Exploiting Negative Preference in Content-based Music Recommendation
with Contrastive Learning
- URL: http://arxiv.org/abs/2207.13909v1
- Date: Thu, 28 Jul 2022 07:02:48 GMT
- Title: Exploiting Negative Preference in Content-based Music Recommendation
with Contrastive Learning
- Authors: Minju Park, Kyogu Lee
- Abstract summary: We analyze the role of negative preference in users' music tastes by comparing music recommendation models with contrastive learning exploiting preference (CLEP)
Our experimental results show that CLEP-N outperforms the other two in accuracy and false positive rate.

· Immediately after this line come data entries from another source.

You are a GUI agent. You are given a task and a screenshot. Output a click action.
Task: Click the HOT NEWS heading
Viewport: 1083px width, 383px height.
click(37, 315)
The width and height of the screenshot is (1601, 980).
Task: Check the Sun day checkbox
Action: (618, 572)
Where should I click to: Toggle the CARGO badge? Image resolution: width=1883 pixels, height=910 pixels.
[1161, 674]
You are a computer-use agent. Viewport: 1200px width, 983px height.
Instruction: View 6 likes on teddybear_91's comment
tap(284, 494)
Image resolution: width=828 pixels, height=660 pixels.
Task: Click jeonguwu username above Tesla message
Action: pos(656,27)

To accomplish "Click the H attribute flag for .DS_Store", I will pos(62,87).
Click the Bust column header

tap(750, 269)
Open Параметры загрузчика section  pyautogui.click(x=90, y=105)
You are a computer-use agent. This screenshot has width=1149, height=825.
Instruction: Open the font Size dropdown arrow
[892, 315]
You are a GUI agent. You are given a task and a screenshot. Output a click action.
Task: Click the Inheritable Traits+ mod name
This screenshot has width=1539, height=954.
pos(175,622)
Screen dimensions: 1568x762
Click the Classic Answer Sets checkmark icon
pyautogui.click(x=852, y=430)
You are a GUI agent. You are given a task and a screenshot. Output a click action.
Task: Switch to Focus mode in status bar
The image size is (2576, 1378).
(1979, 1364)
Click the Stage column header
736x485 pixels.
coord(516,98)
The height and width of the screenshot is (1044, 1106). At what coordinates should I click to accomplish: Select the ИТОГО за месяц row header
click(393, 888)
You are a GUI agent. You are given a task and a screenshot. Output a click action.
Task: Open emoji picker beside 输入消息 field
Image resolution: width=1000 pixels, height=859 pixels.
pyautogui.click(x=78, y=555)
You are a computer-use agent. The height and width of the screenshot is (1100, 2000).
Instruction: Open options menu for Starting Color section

- Score: 16.728976424372362
- License: http://arxiv.org/licenses/nonexclusive-distrib/1.0/
- Abstract: Advanced music recommendation systems are being introduced along with the
development of machine learning. However, it is essential to design a music
recommendation system that can increase user satisfaction by understanding
users' music tastes, not by the complexity of models. Although several studies
related to music recommendation systems exploiting negative preferences have
shown performance improvements, there was a lack of explanation on how they led
to better recommendations. In this work, we analyze the role of negative
preference in users' music tastes by comparing music recommendation models with
contrastive learning exploiting preference (CLEP) but with three different
training strategies - exploiting preferences of both positive and negative
(CLEP-PN), positive only (CLEP-P), and negative only (CLEP-N). We evaluate the
effectiveness of the negative preference by validating each system with a small
amount of personalized data obtained via survey and further illuminate the
possibility of exploiting negative preference in music recommendations. Our
experimental results show that CLEP-N outperforms the other two in accuracy and
false positive rate. Furthermore, the proposed training strategies produced a
consistent tendency regardless of different types of front-end musical feature
extractors, proving the stability of the proposed method.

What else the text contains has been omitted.